The Lower Rhine region or Niederrhein (/de/) is a region around the Lower Rhine section of the river Rhine in North Rhine-Westphalia, Germany, between approximately Oberhausen and Krefeld in the East and the Dutch border around Kleve in the West. As the region can be defined either geographically, linguistically, culturally, or by political, economic and traffic relations throughout the centuries, as well as by more recent political subdivisions, its precise borders are disputable and occasionally may be seen as extending beyond the Dutch border.

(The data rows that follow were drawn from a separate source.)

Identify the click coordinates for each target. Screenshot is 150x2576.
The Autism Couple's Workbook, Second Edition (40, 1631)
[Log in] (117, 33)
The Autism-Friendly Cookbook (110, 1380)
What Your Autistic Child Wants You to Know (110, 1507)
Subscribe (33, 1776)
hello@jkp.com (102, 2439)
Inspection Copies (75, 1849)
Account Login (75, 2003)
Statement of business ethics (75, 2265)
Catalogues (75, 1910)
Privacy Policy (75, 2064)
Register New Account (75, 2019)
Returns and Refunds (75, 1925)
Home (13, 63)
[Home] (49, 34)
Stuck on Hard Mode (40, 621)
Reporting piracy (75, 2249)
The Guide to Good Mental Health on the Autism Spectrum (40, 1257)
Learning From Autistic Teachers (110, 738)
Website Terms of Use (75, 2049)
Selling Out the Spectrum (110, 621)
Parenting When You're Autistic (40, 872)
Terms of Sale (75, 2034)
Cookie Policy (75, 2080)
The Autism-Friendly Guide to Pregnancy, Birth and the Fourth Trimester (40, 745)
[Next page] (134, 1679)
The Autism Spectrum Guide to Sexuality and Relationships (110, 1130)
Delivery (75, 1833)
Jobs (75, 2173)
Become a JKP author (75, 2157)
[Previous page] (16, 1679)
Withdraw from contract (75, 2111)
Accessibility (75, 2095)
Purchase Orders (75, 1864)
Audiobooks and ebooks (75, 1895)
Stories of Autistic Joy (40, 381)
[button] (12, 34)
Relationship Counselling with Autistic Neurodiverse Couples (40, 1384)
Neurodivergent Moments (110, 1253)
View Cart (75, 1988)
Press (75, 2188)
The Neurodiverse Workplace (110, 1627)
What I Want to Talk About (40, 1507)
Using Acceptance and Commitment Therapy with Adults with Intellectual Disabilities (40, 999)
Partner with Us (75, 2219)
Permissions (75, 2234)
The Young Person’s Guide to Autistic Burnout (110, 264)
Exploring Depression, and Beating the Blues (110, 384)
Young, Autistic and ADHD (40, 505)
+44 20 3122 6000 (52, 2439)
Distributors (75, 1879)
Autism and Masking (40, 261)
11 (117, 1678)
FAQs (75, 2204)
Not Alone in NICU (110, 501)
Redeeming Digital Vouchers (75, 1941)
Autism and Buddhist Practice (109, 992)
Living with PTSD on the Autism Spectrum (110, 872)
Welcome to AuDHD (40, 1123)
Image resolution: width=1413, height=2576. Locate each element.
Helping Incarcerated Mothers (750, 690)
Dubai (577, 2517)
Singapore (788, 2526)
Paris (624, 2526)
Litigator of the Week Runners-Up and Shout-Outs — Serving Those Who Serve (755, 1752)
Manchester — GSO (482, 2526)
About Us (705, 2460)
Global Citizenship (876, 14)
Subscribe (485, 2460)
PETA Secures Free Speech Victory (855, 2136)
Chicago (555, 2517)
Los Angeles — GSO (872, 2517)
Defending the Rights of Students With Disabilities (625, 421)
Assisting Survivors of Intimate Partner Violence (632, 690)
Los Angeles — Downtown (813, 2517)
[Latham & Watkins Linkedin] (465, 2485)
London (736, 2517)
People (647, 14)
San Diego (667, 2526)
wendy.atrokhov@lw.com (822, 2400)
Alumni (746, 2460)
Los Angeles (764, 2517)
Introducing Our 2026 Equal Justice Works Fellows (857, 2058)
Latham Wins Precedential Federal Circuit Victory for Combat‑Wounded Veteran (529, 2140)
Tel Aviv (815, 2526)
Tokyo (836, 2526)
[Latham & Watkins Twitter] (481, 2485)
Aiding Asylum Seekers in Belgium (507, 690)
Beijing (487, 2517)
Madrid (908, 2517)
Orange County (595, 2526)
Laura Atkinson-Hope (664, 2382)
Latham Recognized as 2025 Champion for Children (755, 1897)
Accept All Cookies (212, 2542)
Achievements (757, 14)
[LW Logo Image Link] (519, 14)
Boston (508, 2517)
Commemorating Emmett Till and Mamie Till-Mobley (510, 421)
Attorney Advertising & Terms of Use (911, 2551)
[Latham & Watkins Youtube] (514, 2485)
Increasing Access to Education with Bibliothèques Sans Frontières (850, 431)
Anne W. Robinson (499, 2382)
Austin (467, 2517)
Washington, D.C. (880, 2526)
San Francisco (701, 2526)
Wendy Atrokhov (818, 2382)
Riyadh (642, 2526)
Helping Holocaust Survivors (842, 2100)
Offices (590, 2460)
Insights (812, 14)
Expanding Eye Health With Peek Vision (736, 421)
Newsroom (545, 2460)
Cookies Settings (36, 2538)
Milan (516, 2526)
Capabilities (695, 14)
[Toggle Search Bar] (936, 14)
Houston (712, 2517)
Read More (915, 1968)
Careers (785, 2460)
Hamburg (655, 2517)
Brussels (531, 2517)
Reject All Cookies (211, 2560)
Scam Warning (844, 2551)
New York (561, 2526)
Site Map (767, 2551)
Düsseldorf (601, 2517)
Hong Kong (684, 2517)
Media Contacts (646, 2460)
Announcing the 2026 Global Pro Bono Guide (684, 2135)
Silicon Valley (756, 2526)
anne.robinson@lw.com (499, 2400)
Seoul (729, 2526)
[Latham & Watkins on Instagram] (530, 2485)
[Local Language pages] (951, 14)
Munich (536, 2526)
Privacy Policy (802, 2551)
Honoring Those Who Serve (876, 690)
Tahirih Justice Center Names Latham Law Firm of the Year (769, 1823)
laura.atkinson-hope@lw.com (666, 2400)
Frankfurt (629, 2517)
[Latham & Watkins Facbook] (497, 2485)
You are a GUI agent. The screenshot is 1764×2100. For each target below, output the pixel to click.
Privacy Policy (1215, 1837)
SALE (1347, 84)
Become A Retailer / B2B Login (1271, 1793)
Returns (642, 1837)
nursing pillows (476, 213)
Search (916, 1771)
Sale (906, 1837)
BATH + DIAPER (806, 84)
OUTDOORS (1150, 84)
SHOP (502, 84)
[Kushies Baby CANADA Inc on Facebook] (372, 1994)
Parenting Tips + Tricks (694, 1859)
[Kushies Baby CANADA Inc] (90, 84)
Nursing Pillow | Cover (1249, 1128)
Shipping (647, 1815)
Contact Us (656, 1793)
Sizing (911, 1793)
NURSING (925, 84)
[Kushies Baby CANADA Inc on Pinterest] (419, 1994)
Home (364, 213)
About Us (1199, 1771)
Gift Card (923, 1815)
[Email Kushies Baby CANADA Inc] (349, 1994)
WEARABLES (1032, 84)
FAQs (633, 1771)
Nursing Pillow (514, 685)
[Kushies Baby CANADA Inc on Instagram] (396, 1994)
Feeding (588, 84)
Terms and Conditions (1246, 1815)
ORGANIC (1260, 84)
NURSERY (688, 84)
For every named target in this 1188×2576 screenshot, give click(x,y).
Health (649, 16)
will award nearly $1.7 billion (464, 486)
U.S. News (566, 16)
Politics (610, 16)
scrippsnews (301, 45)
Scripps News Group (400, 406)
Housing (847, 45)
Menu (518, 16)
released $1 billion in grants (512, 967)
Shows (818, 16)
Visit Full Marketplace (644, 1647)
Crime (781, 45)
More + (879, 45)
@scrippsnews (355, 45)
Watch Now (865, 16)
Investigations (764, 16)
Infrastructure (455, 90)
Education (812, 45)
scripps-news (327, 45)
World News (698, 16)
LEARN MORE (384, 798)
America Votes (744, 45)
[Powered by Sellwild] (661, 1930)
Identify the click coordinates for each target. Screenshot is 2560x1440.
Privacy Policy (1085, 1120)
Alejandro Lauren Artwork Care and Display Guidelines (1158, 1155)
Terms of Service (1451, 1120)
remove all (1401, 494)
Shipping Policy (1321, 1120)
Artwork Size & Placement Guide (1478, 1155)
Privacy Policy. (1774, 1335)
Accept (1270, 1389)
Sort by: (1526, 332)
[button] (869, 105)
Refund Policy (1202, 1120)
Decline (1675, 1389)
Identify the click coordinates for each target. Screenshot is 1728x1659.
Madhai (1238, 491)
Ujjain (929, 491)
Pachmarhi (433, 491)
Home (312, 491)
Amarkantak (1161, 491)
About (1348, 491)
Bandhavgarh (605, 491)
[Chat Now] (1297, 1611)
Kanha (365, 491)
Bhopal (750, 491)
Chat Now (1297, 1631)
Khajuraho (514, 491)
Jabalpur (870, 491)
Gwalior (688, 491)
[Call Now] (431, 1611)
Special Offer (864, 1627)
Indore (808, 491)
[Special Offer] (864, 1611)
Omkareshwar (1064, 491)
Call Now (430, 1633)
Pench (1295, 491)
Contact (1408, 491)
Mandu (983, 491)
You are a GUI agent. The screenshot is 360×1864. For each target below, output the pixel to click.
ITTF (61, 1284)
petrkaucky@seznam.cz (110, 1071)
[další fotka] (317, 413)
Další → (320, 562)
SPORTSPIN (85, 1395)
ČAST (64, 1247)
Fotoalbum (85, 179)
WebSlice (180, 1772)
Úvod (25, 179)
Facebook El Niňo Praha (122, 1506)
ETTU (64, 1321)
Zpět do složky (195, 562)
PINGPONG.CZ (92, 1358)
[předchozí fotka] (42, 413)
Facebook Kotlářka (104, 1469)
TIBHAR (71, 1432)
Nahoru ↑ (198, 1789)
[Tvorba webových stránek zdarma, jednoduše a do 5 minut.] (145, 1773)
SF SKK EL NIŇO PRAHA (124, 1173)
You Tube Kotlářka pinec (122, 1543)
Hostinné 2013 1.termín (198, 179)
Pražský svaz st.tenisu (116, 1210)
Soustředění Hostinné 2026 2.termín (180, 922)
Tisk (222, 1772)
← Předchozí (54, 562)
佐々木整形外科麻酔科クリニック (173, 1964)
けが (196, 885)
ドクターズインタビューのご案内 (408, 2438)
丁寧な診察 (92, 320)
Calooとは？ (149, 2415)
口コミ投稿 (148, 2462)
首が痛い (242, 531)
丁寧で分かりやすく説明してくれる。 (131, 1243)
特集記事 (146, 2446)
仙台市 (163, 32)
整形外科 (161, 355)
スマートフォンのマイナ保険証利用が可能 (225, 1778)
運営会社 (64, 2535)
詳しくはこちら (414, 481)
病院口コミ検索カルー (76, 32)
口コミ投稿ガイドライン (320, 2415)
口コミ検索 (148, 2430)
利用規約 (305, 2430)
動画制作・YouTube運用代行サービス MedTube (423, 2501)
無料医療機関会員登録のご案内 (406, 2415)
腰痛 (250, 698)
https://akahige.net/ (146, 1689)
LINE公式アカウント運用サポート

A cultural bond of the German Lower Rhine region is its Low Franconian language, specifically the Kleverlandish dialect (German: Kleverländisch, Dutch: Kleverlands), which includes the Dutch dialects just across the border. In the region's southeastern portion Bergish is spoken. Other typicalities of the area include the predominantly Catholic background as well as the Rhenish Carnival tradition.

The area basically covers the districts of Kleve, Wesel, Viersen and Neuss as well as the independent cities of Duisburg, Mönchengladbach and Krefeld. While disputable, Oberhausen and Düsseldorf may also be seen as part of the Lower Rhine region.

The Lower Rhine region's landscape is mostly flat green grassland with wide views of the horizon. Sights include the historic town centers of Kleve and Xanten, as well as Xanten's Roman archeological museum, the castle "Schloss Moyland" in Bedburg-Hau or the Catholic pilgrimage town of Kevelaer.